A group of House Republicans is looking for answers from federal energy regulators two years after an independent commission committed to investigating potential threats to the electricity grid.
Two dozen lawmakers from coal-intensive states sent a letter to the Federal Energy Regulatory Commission (FERC) asking for a status update on the Grid Reliability and Resilience Pricing and Grid Resilience in Regional Transmission Organizations and Independent System Operators docket.
Commissioners voted to seek comments from grid operators after rejecting a rulemaking from the U.S. Department of Energy in early 2018 that would have subsidized struggling coal and nuclear plants.
In September 2017, U.S. Energy Secretary Rick Perry ordered FERC to consider a rulemaking that would have provided short-term to provide cost recovery to power plants that kept at least a 90-day supply of fuel on hand, which is done only by coal and nuclear plants. Oil and gas industries as well as renewable energy generators opposed the action, which the Department of Energy said was necessary for national security. The five-member FERC board unanimously rejected the order, instead giving grid operators 60 days to answer questions about improving the power system’s resilience, but the letter notes that it “appears to have taken no other formal action since that time.”
Hailing mostly from coal-heavy states like West Virginia, Illinois, Kentucky, Ohio, and Pennsylvania, the Republican lawmakers want to know what progress FERC has made on the docket, what the next steps are the commission will take “to address grid resilience,” and the timeline for these actions.
A spokeswoman said the commission would respond directly to the Members and does not publicly comment on correspondence.
“Fuel-secure sources of electricity are vital for grid resilience and reliability because they are less vulnerable to fuel supply disruptions,” the lawmakers wrote. “Yet, fuel-secure coal and nuclear plants are continuing to close at an alarming rate while the Commission waits to act.”
The Republican letter notes that in about the same period that FERC was supposed to be gathering comments from grid operators, 23,000 megawatts of coal-fired electric has shut down. In July, West-Virginia based Revelation Energy LLC, one of the largest coal producers in the country, filed for bankruptcy. Last month, another one of the country’s largest coal miners, Murray Energy, based in eastern Ohio, also filed for bankruptcy. Growing reliability of renewable energies like wind and solar plus low prices for natural gas are putting coal companies in increasingly precarious positions.
FERC rejected the Department of Energy’s initial rulemaking last year arguing that it had not sufficiently made the case that grid reliability or security was at stake. A spokesman for the largest trade association representing the natural gas and oil industry said the case still isn’t being made.
“The letter points to the retirements of coal and nuclear plants since 2017, but does not actually point to any resilience or reliability issues that have accompanied these retirements,” said Dustin Meyer, director of Market Development for the American Petroleum Institute. “It also does not address the more than 24 [gigawatts] of new, dispatchable natural gas combined cycle capacity that the U.S. will have by the end 2019 – on top of major additions of smaller natural gas-powered technologies, and growth of renewable energy generation capacity.”

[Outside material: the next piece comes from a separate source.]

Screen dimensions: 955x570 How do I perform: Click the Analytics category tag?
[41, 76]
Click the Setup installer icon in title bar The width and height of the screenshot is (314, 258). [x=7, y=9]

The head of the Kentucky Coal Association, though, said the differences between it and coal as baseload power sources make natural gas less reliable.
“When you talk about resiliency of the grid, natural gas is more volatile,” said association President Tyler White. “We believe that have a baseload power source such as coal, one that we know is reliable and resilient will give the grid the security it needs if and when something occurs.”
Four House Republicans from Kentucky signed the letter, and White added that there’s disappointment throughout the industry with the lack of action at FERC.
With forecasts calling for another severely cold winter, Jason Bostic, vice president of the West Virginia Coal Association, said the low prices of natural gas can be misleading.
“There are extreme price spikes when you need it the most,” he said, noting that extreme weather events over the last five years have resulted in natural gas supply disruptions. “We don’t think FERC is moving quickly enough to address this problem of reliability and resilience. There may be another extreme event where there’s not enough capacity. There’s a cascade effect on larger regions than what’s served by a single power plant.”
The head of the American Council on Renewable Energy, which opposed Perry’s initial efforts to prop up coal and nuclear plants, castigated efforts to subsidize “uneconomic … plants under the guise of grid resiliency.”
“The proposed rulemaking cited in this letter was built on a faulty premise and unanimously rejected by FERC for very sound reasons,” said council President Gregory Wetstone. “Numerous studies have demonstrated how renewable energy increases electric system reliability, while lowering carbon emissions and saving consumers money. If we’re going to get serious about enhancing grid resilience, we should focus on modernizing our nation’s antiquated electric grid and accelerating the transition to renewable energy.”